Usage Pattern for Dictionary Generator Stylesheet

It is sometimes better to maintain a master dictionary that contains all the keys with translations in all the supported languages. For this purposes several helper stylesheets can be used. The stylesheets are found in Cocoon sources: src/resources/dev/i18n (in version 2.1 and higher).
Below is given an example for a new language addition using a master dictionary.

Initial key generation

To generate all the i18n keys from a source file (XML or XSP) use the markup2message.xsl stylesheet. Simply transform your content file using this stylesheet. Result will be an empty message catalogue for the given language.

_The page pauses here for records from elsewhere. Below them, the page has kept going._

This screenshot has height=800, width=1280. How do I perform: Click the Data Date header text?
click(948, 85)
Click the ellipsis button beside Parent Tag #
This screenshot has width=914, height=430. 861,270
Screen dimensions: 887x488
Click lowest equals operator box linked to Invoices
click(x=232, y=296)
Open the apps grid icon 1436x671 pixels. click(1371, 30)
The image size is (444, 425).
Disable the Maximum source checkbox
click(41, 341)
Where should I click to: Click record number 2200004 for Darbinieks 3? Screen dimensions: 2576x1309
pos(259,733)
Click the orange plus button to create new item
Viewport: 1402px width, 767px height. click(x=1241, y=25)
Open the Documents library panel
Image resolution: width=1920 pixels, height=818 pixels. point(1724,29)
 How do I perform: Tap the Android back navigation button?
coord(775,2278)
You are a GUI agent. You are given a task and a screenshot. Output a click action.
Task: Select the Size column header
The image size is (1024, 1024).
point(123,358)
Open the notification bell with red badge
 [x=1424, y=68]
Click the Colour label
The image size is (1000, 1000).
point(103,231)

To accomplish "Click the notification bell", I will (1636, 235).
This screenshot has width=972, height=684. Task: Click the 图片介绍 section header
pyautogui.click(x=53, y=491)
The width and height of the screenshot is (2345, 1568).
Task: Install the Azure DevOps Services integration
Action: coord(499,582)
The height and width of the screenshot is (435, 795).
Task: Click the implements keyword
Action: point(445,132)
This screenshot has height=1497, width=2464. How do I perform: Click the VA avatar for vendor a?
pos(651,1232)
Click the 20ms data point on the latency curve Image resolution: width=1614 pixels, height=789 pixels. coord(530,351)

Key generation from master dictionary

Generate a dictionary with keys and placeholders for Spanish translations using the merge.xsl stylesheet. Optionally, for one of the languages existing translations can be kept. To do it set stylesheet params (manually in stylesheet or in command-line):

  • mode = keys (indicates, that only keys must be in result)
  • new-lang = es (language to be added)
  • keep-lang = en (language to be kept in result, for convenience)

Command line for Xalan (Of course, Xerces and Xalan must be in your classpath):

java org.apache.xalan.xslt.Process -IN simple_dict.xml -XSL merge.xsl \
-OUT simple_dict_es.xml -PARAM mode keys -PARAM new-lang es -PARAM keep-lang en

(Windows users: Do not enter '\' symbol, continue typing on the same line.)

This will create a file simple_dict_es.xml with entries, keys and placeholders.

Translation

Replace placeholders with translation according to the keys or original translations, if they were kept during generation.

Add to the master dictionary

Use the same stylesheet for this purpose with this params:

mode = merge
new-lang = es
new-dict = simple_dict_es.xml

Command line for Xalan:

java org.apache.xalan.xslt.Process -IN simple_dict.xml -XSL merge.xsl \
-OUT simple_dict_new.xml -PARAM mode merge -PARAM new-lang es \
-PARAM new-dict simple_dict_es.xml

(Windows users: Do not enter '\' symbol, continue typing on the same line.)